-- START OF Rows --
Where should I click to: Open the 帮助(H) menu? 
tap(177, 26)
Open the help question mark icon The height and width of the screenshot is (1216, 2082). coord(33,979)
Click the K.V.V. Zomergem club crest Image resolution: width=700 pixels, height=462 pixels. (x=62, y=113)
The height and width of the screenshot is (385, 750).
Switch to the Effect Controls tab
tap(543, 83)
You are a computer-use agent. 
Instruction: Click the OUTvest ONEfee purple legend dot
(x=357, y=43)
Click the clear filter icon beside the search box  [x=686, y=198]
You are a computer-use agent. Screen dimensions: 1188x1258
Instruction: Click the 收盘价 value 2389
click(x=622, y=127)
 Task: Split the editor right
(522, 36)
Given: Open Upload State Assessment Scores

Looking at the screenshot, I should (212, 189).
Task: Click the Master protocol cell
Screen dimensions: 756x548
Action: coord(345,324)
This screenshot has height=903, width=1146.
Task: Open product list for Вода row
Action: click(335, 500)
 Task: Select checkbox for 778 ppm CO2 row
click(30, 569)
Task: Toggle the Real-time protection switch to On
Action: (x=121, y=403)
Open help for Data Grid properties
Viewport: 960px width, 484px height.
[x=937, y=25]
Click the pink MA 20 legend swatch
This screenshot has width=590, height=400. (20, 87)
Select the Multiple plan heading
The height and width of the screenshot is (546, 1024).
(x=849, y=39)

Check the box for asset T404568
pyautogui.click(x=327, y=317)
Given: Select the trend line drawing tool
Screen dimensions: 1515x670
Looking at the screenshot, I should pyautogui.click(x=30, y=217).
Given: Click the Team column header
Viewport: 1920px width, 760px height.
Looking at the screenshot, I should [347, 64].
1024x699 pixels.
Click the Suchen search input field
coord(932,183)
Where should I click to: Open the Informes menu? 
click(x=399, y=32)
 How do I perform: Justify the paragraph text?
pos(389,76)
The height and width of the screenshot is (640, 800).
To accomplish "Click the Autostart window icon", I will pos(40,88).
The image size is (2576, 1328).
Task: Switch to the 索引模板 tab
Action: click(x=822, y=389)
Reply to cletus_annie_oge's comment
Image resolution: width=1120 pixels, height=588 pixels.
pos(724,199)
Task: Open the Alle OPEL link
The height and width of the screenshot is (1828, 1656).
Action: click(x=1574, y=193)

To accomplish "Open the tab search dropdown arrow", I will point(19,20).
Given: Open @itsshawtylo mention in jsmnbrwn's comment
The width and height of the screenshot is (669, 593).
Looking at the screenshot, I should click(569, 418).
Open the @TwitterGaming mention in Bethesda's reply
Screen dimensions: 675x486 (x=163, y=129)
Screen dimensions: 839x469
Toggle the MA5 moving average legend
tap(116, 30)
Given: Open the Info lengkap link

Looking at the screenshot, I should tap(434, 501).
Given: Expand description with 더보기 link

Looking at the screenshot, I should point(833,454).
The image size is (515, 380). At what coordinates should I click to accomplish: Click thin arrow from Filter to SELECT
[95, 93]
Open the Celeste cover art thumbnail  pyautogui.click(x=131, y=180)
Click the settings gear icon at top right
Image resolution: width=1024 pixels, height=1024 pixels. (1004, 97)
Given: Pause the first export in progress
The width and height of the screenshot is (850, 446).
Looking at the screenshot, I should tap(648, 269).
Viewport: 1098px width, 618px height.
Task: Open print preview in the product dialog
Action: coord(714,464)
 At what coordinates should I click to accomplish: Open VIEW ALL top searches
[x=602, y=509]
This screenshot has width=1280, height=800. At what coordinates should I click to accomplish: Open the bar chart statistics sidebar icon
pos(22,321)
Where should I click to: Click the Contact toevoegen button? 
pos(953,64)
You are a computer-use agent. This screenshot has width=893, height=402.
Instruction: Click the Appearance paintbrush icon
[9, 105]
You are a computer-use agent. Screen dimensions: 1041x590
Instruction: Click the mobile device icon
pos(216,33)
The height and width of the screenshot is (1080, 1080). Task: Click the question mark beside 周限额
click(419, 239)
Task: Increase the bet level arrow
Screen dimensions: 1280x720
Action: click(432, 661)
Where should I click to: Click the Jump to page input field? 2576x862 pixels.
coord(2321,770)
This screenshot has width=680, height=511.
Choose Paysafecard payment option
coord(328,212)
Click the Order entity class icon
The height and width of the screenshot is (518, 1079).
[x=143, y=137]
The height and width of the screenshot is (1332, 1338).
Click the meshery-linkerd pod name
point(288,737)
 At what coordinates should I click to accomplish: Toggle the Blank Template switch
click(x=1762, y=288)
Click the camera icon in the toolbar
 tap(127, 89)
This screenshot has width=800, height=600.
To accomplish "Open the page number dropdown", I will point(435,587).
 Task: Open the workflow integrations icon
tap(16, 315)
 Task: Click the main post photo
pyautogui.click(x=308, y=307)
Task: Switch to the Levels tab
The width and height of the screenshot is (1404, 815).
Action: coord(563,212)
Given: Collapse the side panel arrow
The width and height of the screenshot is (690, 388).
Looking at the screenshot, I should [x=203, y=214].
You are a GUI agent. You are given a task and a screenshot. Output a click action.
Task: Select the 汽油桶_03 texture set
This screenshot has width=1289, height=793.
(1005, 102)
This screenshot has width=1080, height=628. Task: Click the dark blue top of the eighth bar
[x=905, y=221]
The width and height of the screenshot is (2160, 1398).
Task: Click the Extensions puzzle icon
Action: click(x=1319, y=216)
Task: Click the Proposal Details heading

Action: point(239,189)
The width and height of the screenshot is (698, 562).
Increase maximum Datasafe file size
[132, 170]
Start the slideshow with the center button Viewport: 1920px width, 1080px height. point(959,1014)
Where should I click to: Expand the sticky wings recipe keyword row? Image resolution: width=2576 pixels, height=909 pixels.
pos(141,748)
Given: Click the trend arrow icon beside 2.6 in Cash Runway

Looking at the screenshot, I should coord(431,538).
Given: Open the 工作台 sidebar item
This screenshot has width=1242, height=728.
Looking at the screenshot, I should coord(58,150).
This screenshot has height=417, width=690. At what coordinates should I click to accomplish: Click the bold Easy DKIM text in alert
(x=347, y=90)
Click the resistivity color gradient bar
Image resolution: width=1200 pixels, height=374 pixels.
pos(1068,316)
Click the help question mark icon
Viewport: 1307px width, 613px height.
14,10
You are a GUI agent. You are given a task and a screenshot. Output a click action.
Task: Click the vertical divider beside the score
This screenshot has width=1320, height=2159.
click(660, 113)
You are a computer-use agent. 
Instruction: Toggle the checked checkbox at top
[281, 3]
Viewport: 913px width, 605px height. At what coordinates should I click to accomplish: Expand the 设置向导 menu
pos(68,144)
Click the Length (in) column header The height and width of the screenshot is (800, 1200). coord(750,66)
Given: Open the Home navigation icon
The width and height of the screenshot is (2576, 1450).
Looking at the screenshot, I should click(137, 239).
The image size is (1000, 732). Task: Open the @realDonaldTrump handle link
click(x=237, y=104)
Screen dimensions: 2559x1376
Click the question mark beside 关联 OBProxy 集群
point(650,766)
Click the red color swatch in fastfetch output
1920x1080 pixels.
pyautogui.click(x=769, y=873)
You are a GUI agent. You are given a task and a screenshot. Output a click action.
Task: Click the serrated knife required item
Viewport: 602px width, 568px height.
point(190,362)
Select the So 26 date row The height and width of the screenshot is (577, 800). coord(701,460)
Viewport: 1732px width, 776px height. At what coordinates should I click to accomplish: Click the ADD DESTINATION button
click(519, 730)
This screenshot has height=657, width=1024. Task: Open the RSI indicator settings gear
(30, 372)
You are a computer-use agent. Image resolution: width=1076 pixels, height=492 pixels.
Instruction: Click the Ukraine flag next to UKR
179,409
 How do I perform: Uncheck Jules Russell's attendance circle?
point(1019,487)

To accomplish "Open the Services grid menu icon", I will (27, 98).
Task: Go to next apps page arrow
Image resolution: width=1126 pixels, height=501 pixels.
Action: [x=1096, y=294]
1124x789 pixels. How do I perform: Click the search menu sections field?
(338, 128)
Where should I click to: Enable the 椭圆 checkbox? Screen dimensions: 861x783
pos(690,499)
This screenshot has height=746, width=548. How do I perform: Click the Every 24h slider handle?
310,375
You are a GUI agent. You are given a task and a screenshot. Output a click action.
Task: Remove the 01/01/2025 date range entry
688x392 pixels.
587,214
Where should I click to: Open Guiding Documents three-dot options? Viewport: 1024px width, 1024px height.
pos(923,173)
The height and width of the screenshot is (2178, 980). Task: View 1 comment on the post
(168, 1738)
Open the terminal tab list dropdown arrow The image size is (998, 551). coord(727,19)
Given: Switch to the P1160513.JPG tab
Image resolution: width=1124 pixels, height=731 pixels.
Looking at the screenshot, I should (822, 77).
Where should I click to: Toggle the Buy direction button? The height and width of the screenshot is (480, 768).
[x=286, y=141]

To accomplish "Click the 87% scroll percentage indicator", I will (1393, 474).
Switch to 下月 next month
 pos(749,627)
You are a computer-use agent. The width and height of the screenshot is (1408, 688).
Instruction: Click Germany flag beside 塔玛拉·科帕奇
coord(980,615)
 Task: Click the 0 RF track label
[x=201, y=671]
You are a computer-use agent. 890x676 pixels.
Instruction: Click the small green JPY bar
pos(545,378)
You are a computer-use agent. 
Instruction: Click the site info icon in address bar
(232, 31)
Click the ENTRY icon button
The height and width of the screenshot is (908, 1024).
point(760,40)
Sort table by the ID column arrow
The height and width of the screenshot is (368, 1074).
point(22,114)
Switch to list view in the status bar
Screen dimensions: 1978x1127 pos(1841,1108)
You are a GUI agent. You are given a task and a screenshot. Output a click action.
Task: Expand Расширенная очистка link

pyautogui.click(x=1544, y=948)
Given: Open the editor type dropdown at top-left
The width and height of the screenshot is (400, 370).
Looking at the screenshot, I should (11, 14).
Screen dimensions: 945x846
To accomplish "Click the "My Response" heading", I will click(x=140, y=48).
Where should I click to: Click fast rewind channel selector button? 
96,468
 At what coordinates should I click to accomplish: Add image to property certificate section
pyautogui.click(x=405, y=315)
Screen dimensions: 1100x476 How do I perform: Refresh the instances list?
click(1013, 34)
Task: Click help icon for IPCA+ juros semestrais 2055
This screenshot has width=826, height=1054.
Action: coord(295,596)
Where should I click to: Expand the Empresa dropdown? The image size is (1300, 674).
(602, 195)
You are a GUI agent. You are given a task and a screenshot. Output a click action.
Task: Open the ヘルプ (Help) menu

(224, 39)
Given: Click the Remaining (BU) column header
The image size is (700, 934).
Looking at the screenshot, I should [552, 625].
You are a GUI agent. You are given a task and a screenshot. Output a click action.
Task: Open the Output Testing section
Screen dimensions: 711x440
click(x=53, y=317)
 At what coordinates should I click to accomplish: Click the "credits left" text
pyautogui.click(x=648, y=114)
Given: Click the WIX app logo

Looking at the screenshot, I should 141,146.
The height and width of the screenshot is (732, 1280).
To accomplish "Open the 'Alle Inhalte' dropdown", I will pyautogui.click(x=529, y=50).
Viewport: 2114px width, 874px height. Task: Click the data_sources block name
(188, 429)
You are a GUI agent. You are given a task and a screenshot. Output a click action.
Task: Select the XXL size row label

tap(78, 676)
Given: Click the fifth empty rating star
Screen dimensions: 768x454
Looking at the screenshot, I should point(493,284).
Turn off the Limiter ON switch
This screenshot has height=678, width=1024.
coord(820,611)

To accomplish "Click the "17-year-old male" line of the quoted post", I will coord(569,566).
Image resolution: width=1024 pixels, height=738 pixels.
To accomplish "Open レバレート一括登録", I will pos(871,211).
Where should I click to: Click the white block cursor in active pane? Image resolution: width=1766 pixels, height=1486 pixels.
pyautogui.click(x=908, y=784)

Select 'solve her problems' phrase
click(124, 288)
-- END OF Rows --
Arrange the material above as a numbered list, from its first line through the line containing "pos(389,76)", and leave out blank lines.

Correct answer
1. Where should I click to: Open the 帮助(H) menu? 
2. tap(177, 26)
3. Open the help question mark icon The height and width of the screenshot is (1216, 2082). coord(33,979)
4. Click the K.V.V. Zomergem club crest Image resolution: width=700 pixels, height=462 pixels. (x=62, y=113)
5. The height and width of the screenshot is (385, 750).
6. Switch to the Effect Controls tab
7. tap(543, 83)
8. You are a computer-use agent. 
9. Instruction: Click the OUTvest ONEfee purple legend dot
10. (x=357, y=43)
11. Click the clear filter icon beside the search box  [x=686, y=198]
12. You are a computer-use agent. Screen dimensions: 1188x1258
13. Instruction: Click the 收盘价 value 2389
14. click(x=622, y=127)
15.  Task: Split the editor right
16. (522, 36)
17. Given: Open Upload State Assessment Scores
18. Looking at the screenshot, I should (212, 189).
19. Task: Click the Master protocol cell
20. Screen dimensions: 756x548
21. Action: coord(345,324)
22. This screenshot has height=903, width=1146.
23. Task: Open product list for Вода row
24. Action: click(335, 500)
25.  Task: Select checkbox for 778 ppm CO2 row
26. click(30, 569)
27. Task: Toggle the Real-time protection switch to On
28. Action: (x=121, y=403)
29. Open help for Data Grid properties
30. Viewport: 960px width, 484px height.
31. [x=937, y=25]
32. Click the pink MA 20 legend swatch
33. This screenshot has width=590, height=400. (20, 87)
34. Select the Multiple plan heading
35. The height and width of the screenshot is (546, 1024).
36. (x=849, y=39)
37. Check the box for asset T404568
38. pyautogui.click(x=327, y=317)
39. Given: Select the trend line drawing tool
40. Screen dimensions: 1515x670
41. Looking at the screenshot, I should pyautogui.click(x=30, y=217).
42. Given: Click the Team column header
43. Viewport: 1920px width, 760px height.
44. Looking at the screenshot, I should [347, 64].
45. 1024x699 pixels.
46. Click the Suchen search input field
47. coord(932,183)
48. Where should I click to: Open the Informes menu? 
49. click(x=399, y=32)
50.  How do I perform: Justify the paragraph text?
51. pos(389,76)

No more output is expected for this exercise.